### GOAL OF THE EXERCISE
Locate, in the data below, the line that contains "Boîtes en bois détournées (75, 267)" and the line that contains "optimal ? (141, 1806)"; reproduce exactly those two lines and every line between them, nothing more.

(THE DATA begins)

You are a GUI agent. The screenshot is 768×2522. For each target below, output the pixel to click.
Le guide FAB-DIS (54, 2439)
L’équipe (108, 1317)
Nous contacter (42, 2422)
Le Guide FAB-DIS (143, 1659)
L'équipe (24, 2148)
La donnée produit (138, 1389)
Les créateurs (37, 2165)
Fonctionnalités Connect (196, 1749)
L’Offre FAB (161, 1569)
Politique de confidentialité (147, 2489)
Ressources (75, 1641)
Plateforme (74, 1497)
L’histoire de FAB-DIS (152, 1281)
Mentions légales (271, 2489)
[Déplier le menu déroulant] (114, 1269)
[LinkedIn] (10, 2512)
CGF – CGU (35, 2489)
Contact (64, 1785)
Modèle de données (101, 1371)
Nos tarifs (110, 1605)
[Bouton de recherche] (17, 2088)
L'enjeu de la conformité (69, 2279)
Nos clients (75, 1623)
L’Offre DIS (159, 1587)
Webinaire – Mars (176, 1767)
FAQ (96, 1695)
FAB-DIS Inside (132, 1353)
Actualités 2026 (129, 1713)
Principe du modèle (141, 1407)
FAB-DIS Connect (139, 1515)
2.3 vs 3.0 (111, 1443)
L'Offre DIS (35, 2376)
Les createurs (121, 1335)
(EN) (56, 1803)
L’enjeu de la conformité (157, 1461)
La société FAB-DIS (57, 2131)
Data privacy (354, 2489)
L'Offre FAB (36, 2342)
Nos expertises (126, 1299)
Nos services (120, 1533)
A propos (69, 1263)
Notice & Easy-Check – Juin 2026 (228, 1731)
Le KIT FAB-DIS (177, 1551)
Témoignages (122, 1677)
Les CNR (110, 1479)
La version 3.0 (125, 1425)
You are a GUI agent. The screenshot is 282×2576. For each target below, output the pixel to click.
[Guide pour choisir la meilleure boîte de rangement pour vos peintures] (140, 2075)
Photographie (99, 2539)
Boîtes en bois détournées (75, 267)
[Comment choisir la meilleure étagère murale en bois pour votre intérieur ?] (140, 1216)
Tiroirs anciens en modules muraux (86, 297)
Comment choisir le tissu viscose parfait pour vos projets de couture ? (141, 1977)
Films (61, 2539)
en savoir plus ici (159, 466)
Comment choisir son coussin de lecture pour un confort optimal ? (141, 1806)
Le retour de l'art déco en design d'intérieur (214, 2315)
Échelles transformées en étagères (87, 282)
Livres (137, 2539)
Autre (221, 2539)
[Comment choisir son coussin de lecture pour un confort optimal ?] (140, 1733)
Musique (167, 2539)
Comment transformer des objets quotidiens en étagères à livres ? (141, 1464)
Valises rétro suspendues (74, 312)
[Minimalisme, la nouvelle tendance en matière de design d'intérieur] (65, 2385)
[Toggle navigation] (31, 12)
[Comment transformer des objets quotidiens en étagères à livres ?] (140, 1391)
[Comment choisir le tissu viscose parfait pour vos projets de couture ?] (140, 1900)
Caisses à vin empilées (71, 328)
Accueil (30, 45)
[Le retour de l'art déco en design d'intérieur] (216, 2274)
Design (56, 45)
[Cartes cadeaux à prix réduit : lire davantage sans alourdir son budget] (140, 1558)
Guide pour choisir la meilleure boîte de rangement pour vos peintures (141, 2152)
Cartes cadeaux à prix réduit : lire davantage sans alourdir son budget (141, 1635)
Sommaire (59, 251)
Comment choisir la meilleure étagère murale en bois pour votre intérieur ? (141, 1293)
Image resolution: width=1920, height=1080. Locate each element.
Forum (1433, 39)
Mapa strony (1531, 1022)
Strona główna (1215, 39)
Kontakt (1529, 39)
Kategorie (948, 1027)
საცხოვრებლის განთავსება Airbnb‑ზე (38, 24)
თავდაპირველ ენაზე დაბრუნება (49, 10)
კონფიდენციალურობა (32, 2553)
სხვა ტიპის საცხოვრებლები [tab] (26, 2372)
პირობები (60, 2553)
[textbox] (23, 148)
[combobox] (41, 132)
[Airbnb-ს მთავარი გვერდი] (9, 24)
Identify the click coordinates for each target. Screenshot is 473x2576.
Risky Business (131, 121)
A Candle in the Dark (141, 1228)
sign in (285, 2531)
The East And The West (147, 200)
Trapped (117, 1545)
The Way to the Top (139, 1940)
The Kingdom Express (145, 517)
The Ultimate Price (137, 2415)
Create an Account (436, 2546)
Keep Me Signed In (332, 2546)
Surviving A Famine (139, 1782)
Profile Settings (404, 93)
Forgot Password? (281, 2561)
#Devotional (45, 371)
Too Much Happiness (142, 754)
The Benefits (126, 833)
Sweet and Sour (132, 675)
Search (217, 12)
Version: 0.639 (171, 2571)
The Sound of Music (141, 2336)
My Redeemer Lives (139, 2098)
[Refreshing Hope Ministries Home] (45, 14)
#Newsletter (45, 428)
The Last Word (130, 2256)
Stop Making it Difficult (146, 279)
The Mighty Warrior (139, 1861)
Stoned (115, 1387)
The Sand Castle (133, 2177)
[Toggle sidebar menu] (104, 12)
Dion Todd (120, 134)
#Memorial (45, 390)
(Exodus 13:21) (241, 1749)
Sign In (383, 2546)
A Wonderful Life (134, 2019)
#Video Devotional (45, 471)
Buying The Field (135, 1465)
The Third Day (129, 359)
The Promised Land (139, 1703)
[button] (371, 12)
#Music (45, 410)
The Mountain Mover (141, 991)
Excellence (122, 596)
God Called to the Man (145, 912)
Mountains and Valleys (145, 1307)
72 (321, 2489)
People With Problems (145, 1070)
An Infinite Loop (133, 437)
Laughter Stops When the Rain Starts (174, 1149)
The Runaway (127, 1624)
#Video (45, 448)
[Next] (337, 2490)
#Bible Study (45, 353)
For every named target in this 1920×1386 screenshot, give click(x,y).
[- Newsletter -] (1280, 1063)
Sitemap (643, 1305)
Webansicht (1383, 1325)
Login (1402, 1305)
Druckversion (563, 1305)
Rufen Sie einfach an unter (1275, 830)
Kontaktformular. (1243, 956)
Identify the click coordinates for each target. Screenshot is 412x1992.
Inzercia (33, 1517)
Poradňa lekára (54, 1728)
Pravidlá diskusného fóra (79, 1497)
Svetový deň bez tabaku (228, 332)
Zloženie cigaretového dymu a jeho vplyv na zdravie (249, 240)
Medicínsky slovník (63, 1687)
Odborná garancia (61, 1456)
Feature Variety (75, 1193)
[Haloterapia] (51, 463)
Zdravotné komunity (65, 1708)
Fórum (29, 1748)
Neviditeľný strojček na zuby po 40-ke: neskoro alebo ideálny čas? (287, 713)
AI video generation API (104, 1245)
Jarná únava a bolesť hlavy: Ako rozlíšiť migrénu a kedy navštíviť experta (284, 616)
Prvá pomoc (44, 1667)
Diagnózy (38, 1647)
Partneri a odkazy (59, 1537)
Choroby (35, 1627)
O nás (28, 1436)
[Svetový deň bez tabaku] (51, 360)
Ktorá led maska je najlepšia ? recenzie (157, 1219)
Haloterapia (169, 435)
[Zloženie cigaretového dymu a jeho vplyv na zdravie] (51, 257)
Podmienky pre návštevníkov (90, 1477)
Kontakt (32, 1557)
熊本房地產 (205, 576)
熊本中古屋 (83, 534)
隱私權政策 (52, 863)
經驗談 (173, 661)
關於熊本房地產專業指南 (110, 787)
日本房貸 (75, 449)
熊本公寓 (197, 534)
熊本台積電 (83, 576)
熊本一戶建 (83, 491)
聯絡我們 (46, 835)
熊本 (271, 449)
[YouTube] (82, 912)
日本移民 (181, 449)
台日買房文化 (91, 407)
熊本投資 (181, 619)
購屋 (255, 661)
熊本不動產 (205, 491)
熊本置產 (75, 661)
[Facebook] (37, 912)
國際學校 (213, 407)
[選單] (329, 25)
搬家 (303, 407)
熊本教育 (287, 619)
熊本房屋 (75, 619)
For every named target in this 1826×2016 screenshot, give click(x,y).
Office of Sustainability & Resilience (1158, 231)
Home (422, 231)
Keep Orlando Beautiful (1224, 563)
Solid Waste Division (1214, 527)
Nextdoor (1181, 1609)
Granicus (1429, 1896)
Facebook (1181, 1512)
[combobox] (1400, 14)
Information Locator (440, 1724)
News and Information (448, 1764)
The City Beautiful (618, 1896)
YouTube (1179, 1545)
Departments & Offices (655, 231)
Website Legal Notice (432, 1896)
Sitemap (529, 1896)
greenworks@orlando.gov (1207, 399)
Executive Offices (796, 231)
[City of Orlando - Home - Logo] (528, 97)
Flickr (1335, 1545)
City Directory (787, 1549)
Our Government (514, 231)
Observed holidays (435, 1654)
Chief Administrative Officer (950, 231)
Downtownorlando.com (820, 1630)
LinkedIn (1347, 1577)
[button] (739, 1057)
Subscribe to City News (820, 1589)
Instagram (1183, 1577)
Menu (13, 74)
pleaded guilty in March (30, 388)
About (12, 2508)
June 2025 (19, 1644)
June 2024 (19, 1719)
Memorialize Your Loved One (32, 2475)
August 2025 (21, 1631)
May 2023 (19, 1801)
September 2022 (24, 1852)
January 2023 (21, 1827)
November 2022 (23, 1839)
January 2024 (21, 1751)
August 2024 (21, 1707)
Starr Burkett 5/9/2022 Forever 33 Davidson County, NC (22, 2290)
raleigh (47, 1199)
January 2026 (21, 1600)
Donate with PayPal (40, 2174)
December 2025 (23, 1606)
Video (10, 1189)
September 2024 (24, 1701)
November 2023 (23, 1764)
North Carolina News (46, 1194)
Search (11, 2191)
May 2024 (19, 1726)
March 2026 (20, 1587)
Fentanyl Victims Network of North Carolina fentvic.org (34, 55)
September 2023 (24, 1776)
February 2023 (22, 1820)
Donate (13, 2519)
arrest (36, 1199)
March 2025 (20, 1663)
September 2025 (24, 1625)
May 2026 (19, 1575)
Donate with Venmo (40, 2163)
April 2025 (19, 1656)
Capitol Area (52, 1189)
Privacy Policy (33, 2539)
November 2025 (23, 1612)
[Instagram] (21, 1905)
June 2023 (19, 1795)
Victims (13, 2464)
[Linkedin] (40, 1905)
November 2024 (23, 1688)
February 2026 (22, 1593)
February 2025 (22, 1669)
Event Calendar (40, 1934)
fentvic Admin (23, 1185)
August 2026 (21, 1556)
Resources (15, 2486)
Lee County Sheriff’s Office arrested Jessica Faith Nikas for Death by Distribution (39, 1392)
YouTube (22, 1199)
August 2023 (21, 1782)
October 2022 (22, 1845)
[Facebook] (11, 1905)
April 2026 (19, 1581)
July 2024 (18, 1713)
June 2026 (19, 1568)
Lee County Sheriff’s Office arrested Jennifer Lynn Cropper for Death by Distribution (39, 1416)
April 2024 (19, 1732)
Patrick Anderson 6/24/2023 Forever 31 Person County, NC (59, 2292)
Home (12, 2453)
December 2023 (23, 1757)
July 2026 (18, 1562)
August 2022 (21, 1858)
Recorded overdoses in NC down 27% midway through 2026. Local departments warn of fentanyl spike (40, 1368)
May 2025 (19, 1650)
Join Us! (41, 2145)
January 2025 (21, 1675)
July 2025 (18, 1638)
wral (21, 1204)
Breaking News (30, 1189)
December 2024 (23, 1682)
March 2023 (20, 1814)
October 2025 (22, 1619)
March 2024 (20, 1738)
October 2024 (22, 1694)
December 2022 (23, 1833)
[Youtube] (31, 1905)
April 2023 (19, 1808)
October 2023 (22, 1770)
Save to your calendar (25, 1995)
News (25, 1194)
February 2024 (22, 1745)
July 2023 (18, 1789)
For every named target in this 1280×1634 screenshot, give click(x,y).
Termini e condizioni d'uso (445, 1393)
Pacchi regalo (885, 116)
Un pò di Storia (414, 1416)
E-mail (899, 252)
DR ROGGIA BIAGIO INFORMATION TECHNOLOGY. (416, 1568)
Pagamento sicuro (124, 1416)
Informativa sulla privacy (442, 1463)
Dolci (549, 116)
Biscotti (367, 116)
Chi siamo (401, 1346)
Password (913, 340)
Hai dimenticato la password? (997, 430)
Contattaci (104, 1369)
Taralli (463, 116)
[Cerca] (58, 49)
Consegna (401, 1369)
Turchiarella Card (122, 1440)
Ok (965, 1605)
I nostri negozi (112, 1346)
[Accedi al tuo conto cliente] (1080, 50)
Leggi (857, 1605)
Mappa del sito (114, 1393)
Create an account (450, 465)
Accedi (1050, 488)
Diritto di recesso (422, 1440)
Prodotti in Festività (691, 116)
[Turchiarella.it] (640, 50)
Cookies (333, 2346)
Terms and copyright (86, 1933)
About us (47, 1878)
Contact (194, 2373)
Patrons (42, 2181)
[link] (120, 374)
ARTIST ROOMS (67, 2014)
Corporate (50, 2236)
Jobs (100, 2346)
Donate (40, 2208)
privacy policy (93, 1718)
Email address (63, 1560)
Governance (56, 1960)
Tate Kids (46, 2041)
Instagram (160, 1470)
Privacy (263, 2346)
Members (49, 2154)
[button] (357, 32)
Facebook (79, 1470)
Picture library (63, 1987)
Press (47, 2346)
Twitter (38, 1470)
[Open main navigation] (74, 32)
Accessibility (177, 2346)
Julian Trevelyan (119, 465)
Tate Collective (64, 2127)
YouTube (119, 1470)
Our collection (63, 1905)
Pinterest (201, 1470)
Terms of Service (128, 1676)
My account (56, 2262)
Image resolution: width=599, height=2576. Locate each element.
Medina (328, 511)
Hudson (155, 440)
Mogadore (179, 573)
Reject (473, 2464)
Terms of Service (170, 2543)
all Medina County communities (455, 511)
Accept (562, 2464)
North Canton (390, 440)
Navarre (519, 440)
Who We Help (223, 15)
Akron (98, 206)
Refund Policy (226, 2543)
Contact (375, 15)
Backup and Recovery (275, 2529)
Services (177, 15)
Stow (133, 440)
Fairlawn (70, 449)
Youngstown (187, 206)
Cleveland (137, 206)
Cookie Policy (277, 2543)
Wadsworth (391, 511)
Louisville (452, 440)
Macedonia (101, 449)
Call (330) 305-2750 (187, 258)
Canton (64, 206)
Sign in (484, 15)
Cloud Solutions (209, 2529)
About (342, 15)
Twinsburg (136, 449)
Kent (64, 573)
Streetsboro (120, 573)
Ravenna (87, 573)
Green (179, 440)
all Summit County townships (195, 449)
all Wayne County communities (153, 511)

(THE DATA ends)

### RESULT
Boîtes en bois détournées (75, 267)
[Comment choisir la meilleure étagère murale en bois pour votre intérieur ?] (140, 1216)
Tiroirs anciens en modules muraux (86, 297)
Comment choisir le tissu viscose parfait pour vos projets de couture ? (141, 1977)
Films (61, 2539)
en savoir plus ici (159, 466)
Comment choisir son coussin de lecture pour un confort optimal ? (141, 1806)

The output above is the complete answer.